- _Raw data_
--*--
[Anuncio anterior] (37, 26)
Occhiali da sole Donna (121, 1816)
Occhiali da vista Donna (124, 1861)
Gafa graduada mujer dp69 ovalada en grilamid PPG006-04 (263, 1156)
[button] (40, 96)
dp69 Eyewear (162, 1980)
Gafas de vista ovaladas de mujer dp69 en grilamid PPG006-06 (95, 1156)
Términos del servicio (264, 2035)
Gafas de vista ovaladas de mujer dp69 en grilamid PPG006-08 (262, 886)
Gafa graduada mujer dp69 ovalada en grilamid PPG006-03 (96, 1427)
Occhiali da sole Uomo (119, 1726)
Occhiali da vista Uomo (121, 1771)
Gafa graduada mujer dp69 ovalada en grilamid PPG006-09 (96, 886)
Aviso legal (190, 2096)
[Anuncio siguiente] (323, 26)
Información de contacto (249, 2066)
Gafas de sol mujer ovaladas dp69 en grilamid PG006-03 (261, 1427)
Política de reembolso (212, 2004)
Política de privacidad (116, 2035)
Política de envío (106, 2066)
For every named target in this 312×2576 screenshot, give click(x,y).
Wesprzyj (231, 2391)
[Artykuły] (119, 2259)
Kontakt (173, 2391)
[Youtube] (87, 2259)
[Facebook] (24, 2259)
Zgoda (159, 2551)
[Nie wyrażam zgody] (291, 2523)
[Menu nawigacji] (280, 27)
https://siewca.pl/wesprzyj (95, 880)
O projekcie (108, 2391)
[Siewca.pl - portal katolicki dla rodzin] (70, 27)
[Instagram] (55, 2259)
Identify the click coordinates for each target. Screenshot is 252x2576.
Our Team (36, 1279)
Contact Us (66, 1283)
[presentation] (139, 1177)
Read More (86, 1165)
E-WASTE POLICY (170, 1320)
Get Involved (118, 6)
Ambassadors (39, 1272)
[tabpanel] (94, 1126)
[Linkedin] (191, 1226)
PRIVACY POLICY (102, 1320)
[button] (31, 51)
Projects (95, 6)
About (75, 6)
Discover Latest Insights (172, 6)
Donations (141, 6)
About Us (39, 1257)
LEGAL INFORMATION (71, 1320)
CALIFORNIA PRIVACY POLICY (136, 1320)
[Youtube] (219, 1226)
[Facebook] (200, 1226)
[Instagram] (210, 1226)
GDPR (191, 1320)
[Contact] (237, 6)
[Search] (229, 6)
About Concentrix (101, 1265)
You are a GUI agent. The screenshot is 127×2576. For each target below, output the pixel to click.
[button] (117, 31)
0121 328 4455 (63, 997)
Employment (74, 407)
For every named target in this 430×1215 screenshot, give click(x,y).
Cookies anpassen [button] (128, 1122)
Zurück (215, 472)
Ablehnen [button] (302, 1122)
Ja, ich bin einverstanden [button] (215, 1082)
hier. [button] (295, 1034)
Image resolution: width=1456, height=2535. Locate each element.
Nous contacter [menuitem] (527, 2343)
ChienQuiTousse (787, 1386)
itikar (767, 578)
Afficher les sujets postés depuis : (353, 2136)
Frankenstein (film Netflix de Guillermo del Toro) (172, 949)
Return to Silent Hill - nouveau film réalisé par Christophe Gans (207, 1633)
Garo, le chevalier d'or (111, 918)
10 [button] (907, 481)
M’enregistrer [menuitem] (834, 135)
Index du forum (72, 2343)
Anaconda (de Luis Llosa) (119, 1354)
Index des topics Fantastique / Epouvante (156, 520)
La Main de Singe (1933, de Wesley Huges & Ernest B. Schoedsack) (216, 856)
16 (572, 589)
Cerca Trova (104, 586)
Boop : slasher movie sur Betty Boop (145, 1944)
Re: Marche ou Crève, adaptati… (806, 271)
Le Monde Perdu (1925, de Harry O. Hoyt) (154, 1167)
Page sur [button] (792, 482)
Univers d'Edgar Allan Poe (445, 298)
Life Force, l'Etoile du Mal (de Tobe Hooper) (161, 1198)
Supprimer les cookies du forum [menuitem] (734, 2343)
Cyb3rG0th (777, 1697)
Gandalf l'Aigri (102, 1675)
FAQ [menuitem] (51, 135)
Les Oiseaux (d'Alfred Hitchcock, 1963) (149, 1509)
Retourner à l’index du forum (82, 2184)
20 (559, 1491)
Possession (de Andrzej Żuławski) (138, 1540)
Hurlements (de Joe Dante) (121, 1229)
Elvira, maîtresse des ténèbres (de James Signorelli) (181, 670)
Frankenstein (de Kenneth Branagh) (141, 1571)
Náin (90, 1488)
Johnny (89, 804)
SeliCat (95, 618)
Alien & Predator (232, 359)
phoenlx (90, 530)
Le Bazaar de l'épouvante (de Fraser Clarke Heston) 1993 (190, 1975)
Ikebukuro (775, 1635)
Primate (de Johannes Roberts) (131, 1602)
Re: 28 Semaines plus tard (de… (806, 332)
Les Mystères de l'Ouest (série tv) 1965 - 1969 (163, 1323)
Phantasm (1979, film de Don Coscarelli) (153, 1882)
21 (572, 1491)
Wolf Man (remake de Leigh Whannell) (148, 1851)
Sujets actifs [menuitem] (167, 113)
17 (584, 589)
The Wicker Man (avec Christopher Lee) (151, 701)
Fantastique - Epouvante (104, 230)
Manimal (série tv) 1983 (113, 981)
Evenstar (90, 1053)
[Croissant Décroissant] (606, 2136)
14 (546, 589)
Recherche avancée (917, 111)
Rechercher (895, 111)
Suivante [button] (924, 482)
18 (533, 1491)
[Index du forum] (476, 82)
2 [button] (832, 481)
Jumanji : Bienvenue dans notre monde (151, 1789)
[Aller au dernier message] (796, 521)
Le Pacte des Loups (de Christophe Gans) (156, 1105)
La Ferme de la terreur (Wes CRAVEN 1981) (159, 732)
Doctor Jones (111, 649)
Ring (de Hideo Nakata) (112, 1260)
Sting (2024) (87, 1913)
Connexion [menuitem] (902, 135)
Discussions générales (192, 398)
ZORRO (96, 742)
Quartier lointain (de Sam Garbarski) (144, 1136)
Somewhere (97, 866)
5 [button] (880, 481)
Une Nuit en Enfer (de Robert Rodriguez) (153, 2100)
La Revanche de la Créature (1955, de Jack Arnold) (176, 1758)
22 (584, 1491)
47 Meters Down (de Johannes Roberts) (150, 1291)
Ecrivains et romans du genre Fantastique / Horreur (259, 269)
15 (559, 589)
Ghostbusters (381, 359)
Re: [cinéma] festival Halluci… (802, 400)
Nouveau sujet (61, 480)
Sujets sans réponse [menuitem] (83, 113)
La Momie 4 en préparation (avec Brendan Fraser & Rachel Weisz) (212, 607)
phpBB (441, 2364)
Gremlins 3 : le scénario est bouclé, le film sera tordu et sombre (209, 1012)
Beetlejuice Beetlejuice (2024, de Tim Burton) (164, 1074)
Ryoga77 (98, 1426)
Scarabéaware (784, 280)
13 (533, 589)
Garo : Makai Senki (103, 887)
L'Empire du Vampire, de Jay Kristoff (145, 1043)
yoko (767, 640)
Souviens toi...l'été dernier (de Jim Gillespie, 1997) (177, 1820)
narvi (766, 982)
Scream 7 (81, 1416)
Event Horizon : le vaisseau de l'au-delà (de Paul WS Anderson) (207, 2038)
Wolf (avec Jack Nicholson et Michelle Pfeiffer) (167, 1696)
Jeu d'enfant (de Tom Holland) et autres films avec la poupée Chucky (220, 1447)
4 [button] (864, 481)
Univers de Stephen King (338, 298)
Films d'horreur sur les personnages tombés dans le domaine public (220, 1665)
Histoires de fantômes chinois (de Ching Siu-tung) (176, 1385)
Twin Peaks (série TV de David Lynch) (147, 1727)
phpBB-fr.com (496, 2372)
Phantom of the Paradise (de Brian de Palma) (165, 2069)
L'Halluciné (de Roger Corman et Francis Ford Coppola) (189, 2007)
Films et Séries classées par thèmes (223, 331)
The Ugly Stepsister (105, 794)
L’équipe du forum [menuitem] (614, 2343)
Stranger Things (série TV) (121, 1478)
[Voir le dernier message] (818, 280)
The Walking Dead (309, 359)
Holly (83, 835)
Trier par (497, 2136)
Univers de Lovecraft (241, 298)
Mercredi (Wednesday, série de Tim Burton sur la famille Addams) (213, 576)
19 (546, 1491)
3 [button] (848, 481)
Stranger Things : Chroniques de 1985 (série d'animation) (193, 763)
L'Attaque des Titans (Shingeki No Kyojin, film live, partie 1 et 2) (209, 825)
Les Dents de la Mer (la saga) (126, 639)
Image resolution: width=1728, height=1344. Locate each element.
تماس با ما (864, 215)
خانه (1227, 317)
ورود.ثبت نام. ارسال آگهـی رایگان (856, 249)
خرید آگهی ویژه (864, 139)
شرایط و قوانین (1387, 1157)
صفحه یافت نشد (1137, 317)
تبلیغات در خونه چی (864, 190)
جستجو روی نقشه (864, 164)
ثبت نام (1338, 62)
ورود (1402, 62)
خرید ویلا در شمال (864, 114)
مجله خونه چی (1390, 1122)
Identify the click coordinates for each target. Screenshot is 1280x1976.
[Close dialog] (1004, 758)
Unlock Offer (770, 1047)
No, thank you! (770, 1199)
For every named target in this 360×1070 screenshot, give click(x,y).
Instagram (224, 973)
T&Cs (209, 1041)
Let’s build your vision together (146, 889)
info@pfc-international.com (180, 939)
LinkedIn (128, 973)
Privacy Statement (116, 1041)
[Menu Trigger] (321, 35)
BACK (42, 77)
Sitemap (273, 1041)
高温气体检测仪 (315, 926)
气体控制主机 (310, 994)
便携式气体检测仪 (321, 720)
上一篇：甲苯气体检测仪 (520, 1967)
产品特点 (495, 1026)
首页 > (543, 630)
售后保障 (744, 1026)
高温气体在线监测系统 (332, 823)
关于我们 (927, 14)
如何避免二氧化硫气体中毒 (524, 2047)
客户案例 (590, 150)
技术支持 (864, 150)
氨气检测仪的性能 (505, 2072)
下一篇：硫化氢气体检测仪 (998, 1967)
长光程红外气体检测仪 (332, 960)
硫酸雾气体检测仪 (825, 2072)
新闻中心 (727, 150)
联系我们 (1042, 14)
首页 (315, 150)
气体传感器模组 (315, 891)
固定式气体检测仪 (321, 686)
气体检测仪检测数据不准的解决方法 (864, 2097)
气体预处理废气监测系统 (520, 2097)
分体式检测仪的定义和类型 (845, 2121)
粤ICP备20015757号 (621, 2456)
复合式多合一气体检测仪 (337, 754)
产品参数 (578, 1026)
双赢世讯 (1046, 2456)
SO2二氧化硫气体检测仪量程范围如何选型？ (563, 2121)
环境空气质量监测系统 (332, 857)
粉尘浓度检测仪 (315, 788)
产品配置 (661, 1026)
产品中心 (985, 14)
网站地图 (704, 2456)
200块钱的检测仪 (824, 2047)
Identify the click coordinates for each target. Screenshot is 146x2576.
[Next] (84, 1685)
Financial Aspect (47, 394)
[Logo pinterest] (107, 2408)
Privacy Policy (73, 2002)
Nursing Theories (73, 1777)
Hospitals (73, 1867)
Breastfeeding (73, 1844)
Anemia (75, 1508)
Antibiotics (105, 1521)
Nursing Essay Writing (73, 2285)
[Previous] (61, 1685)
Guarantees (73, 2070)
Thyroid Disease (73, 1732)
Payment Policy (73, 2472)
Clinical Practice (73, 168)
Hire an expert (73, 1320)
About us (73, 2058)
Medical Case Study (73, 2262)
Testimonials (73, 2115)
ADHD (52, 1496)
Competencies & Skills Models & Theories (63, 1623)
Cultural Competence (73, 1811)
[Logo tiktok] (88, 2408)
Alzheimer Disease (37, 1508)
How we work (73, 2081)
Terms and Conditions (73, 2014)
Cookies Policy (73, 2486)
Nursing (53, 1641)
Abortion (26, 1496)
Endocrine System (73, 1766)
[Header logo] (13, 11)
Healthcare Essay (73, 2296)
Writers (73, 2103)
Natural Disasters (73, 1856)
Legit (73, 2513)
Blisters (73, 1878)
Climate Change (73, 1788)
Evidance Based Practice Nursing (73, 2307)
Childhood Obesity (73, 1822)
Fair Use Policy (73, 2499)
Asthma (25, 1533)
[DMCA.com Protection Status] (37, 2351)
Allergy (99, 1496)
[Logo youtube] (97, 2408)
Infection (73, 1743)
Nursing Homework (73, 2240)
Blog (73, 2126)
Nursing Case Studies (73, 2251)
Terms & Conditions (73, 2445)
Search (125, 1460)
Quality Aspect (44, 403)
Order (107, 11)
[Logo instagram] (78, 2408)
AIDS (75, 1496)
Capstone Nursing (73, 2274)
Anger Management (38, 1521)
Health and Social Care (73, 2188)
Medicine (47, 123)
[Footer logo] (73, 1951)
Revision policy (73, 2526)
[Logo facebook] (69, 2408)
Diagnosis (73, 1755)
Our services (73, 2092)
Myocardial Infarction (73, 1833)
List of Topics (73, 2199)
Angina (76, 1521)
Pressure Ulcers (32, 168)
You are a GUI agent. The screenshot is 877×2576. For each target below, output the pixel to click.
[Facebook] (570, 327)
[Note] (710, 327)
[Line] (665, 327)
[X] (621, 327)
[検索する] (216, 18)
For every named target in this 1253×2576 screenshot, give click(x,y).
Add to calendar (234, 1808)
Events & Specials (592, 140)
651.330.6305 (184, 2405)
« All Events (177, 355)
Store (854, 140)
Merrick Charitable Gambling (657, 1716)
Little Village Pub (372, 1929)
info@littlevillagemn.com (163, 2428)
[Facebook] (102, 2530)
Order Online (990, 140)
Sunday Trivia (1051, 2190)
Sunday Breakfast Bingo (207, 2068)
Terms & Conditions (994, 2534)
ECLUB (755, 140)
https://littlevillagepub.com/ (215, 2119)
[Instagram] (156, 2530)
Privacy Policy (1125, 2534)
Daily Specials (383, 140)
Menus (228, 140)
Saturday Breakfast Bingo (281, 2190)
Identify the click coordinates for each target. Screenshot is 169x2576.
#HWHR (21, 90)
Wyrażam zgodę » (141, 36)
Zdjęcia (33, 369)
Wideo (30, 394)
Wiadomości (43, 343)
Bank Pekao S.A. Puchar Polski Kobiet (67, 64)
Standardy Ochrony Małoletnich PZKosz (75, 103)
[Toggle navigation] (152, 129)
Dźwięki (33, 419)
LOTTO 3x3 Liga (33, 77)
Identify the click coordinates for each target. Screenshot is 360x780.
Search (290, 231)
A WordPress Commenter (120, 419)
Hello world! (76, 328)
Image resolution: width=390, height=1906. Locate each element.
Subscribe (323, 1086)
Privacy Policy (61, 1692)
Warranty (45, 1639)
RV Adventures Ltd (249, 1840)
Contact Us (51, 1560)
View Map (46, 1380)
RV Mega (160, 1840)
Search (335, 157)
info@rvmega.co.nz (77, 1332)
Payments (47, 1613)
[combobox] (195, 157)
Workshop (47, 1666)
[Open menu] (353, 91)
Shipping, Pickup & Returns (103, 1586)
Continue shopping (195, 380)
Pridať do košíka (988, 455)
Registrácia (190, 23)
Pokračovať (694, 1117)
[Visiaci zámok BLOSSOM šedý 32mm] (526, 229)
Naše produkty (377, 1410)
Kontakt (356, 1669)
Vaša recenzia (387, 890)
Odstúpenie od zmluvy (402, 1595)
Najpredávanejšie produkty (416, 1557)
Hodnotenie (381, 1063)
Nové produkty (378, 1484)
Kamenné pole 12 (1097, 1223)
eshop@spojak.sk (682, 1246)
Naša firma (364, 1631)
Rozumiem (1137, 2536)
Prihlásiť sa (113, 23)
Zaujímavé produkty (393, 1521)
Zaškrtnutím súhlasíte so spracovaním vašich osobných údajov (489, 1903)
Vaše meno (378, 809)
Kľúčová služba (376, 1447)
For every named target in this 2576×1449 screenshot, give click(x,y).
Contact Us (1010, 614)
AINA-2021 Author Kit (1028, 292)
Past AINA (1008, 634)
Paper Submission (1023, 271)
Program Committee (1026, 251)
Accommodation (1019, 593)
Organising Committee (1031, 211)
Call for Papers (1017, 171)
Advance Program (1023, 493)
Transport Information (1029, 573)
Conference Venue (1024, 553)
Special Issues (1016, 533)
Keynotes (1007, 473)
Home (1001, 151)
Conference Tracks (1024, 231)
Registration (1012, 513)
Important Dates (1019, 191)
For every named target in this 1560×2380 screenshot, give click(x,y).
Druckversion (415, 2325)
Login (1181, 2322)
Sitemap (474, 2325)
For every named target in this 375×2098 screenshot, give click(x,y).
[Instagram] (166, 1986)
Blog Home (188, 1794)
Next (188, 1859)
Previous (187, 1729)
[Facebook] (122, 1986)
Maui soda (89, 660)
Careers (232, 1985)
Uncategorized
--*--
- _Problem to solve_
Begin with the line above that has "上一篇：甲苯气体检测仪 (520, 1967)" and continue through the line that has "Terms and Conditions (73, 2014)", setting each one down exactly. Stop there.

- _Task answer_
上一篇：甲苯气体检测仪 (520, 1967)
产品特点 (495, 1026)
首页 > (543, 630)
售后保障 (744, 1026)
高温气体在线监测系统 (332, 823)
关于我们 (927, 14)
如何避免二氧化硫气体中毒 (524, 2047)
客户案例 (590, 150)
技术支持 (864, 150)
氨气检测仪的性能 (505, 2072)
下一篇：硫化氢气体检测仪 (998, 1967)
长光程红外气体检测仪 (332, 960)
硫酸雾气体检测仪 (825, 2072)
新闻中心 (727, 150)
联系我们 (1042, 14)
首页 (315, 150)
气体传感器模组 (315, 891)
固定式气体检测仪 (321, 686)
气体检测仪检测数据不准的解决方法 (864, 2097)
气体预处理废气监测系统 (520, 2097)
分体式检测仪的定义和类型 (845, 2121)
粤ICP备20015757号 (621, 2456)
复合式多合一气体检测仪 (337, 754)
产品参数 (578, 1026)
双赢世讯 (1046, 2456)
SO2二氧化硫气体检测仪量程范围如何选型？ (563, 2121)
环境空气质量监测系统 (332, 857)
粉尘浓度检测仪 (315, 788)
产品配置 (661, 1026)
产品中心 (985, 14)
网站地图 (704, 2456)
200块钱的检测仪 (824, 2047)
Identify the click coordinates for each target. Screenshot is 146x2576.
[Next] (84, 1685)
Financial Aspect (47, 394)
[Logo pinterest] (107, 2408)
Privacy Policy (73, 2002)
Nursing Theories (73, 1777)
Hospitals (73, 1867)
Breastfeeding (73, 1844)
Anemia (75, 1508)
Antibiotics (105, 1521)
Nursing Essay Writing (73, 2285)
[Previous] (61, 1685)
Guarantees (73, 2070)
Thyroid Disease (73, 1732)
Payment Policy (73, 2472)
Clinical Practice (73, 168)
Hire an expert (73, 1320)
About us (73, 2058)
Medical Case Study (73, 2262)
Testimonials (73, 2115)
ADHD (52, 1496)
Competencies & Skills Models & Theories (63, 1623)
Cultural Competence (73, 1811)
[Logo tiktok] (88, 2408)
Alzheimer Disease (37, 1508)
How we work (73, 2081)
Terms and Conditions (73, 2014)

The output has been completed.